Goal: Copy the records below word for word, from the line with "The width and height of the screenshot is (314, 198)." up to and including the line with "[x=44, y=281]".
· · · · · · ·
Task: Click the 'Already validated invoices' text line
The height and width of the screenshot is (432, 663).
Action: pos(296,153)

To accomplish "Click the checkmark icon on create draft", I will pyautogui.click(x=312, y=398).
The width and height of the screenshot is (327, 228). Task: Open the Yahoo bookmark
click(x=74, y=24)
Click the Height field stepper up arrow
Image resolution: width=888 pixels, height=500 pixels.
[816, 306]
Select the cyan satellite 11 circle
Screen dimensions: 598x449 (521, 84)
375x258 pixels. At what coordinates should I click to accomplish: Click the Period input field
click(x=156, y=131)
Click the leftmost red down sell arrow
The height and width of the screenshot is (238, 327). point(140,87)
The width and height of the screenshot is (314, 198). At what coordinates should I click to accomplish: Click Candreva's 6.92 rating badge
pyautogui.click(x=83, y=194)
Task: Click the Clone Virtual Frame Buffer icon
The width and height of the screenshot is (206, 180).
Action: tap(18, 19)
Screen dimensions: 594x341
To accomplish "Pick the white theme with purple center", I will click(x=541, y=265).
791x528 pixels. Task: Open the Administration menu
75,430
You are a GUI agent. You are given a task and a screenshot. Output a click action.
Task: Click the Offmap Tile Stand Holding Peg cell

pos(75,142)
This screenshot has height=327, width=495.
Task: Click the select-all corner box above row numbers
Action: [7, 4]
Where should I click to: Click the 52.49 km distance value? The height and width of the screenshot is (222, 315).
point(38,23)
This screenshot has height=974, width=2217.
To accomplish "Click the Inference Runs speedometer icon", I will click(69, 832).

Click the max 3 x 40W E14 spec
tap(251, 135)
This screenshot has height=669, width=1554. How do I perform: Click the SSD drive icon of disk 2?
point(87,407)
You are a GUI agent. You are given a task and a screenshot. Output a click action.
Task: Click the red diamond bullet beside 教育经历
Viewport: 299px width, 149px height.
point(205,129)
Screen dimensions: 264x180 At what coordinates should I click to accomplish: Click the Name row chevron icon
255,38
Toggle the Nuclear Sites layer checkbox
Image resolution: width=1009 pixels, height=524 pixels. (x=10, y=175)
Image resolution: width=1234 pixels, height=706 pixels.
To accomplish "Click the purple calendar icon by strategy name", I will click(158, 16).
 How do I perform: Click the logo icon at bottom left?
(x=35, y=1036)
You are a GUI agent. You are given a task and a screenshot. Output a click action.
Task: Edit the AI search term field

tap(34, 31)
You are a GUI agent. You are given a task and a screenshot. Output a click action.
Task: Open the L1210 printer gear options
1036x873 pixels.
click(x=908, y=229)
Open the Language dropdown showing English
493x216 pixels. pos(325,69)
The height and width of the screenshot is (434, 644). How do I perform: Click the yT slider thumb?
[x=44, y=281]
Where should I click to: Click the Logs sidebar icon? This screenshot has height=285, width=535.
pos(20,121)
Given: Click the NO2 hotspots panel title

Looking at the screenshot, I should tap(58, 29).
· · · · · · ·
Output for this task:
The width and height of the screenshot is (314, 198). At what coordinates should I click to accomplish: Click Candreva's 6.92 rating badge
pyautogui.click(x=83, y=194)
Task: Click the Clone Virtual Frame Buffer icon
The width and height of the screenshot is (206, 180).
Action: tap(18, 19)
Screen dimensions: 594x341
To accomplish "Pick the white theme with purple center", I will click(x=541, y=265).
791x528 pixels. Task: Open the Administration menu
75,430
You are a GUI agent. You are given a task and a screenshot. Output a click action.
Task: Click the Offmap Tile Stand Holding Peg cell

pos(75,142)
This screenshot has height=327, width=495.
Task: Click the select-all corner box above row numbers
Action: [7, 4]
Where should I click to: Click the 52.49 km distance value? The height and width of the screenshot is (222, 315).
point(38,23)
This screenshot has height=974, width=2217.
To accomplish "Click the Inference Runs speedometer icon", I will click(69, 832).

Click the max 3 x 40W E14 spec
tap(251, 135)
This screenshot has height=669, width=1554. How do I perform: Click the SSD drive icon of disk 2?
point(87,407)
You are a GUI agent. You are given a task and a screenshot. Output a click action.
Task: Click the red diamond bullet beside 教育经历
Viewport: 299px width, 149px height.
point(205,129)
Screen dimensions: 264x180 At what coordinates should I click to accomplish: Click the Name row chevron icon
255,38
Toggle the Nuclear Sites layer checkbox
Image resolution: width=1009 pixels, height=524 pixels. (x=10, y=175)
Image resolution: width=1234 pixels, height=706 pixels.
To accomplish "Click the purple calendar icon by strategy name", I will click(158, 16).
 How do I perform: Click the logo icon at bottom left?
(x=35, y=1036)
You are a GUI agent. You are given a task and a screenshot. Output a click action.
Task: Edit the AI search term field

tap(34, 31)
You are a GUI agent. You are given a task and a screenshot. Output a click action.
Task: Open the L1210 printer gear options
1036x873 pixels.
click(x=908, y=229)
Open the Language dropdown showing English
493x216 pixels. pos(325,69)
The height and width of the screenshot is (434, 644). How do I perform: Click the yT slider thumb?
[x=44, y=281]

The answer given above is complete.